§ TASK DESCRIPTION: Starting at the line that contains "Given: Tap pending clock icon on 인터밀란 bet", write out every line through the last one in the records below, word for word. Leave out any pictures.

[[ INFORMATION SHOWN, beginning ]]

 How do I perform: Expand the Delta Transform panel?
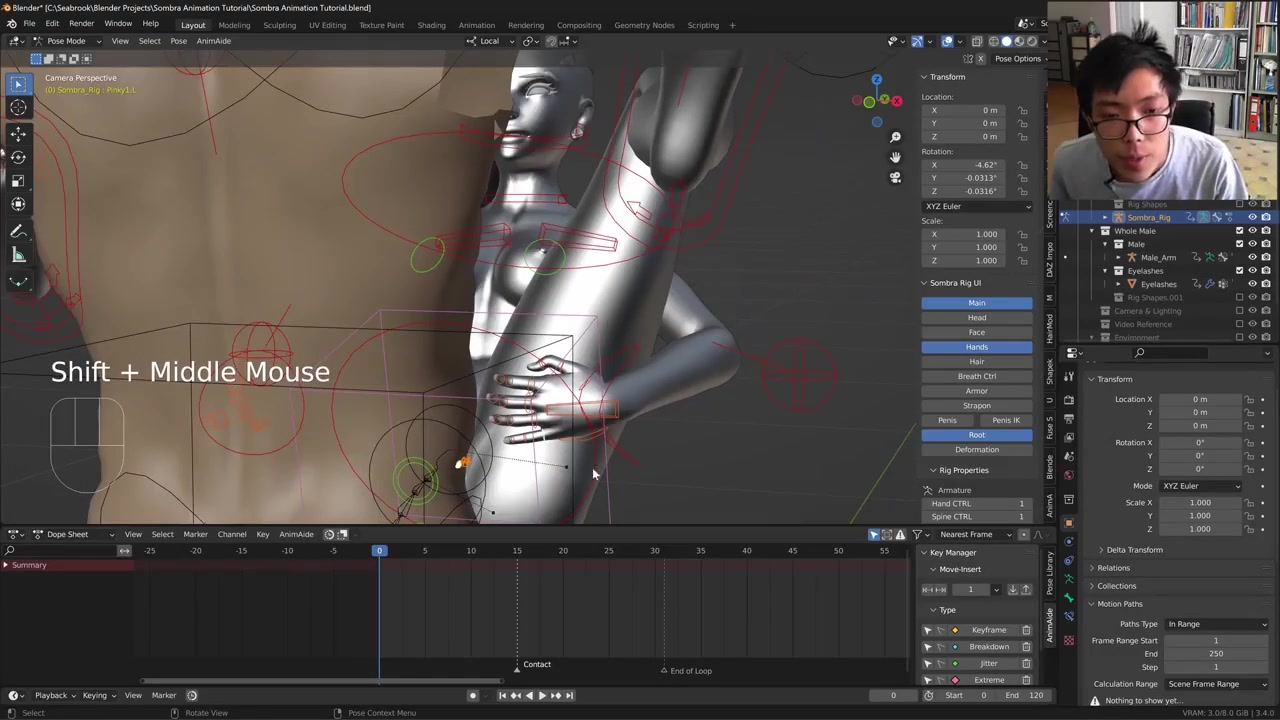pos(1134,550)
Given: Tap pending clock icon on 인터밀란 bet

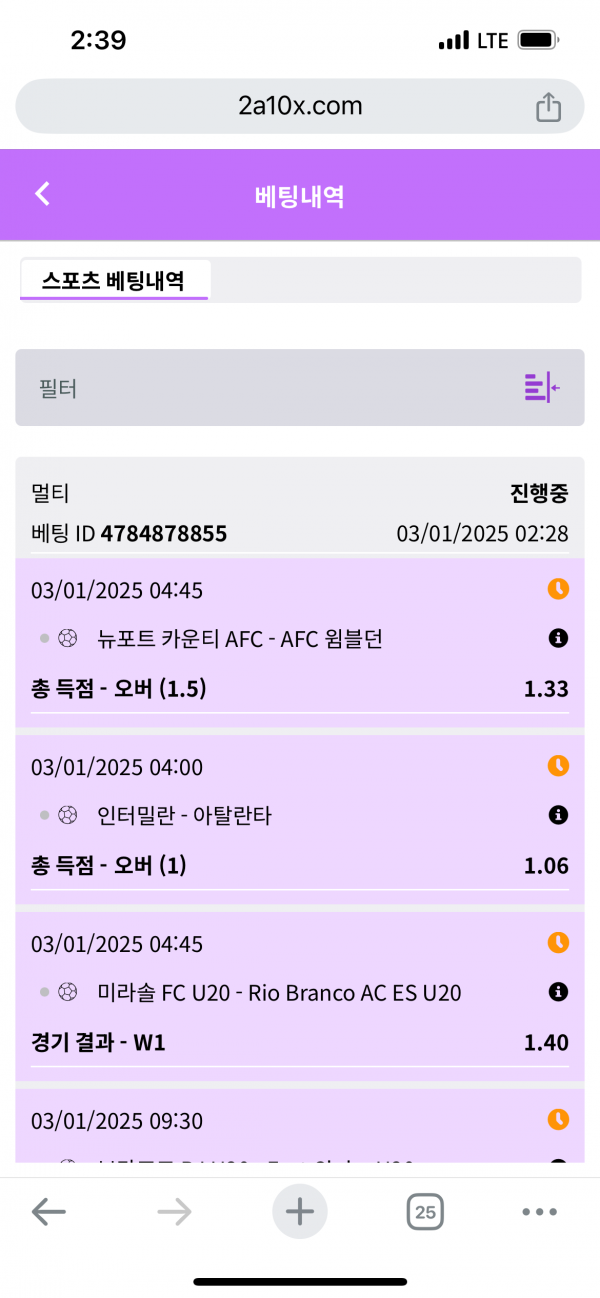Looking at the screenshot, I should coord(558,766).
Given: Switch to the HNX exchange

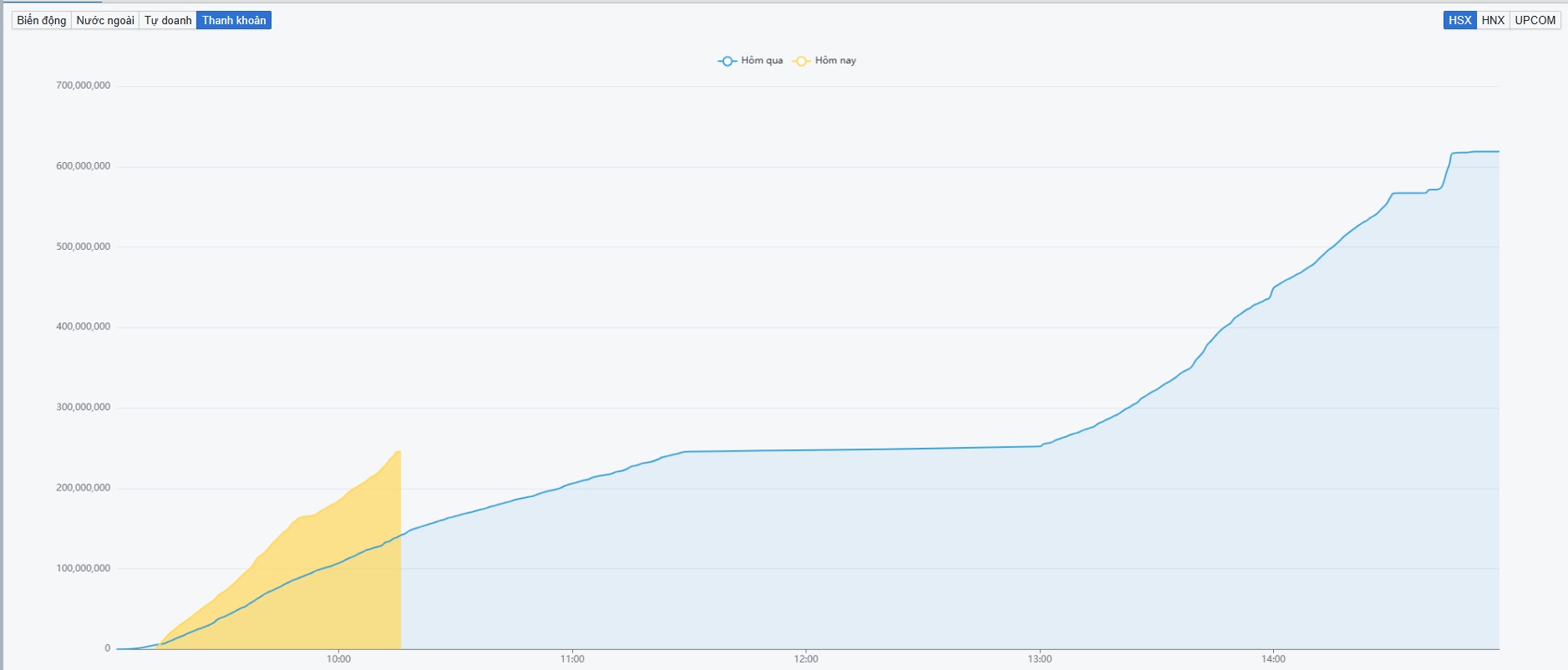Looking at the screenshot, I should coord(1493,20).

[[ INFORMATION SHOWN, end ]]

§ ANSWER BOX:
Given: Tap pending clock icon on 인터밀란 bet

Looking at the screenshot, I should coord(558,766).
Given: Switch to the HNX exchange

Looking at the screenshot, I should coord(1493,20).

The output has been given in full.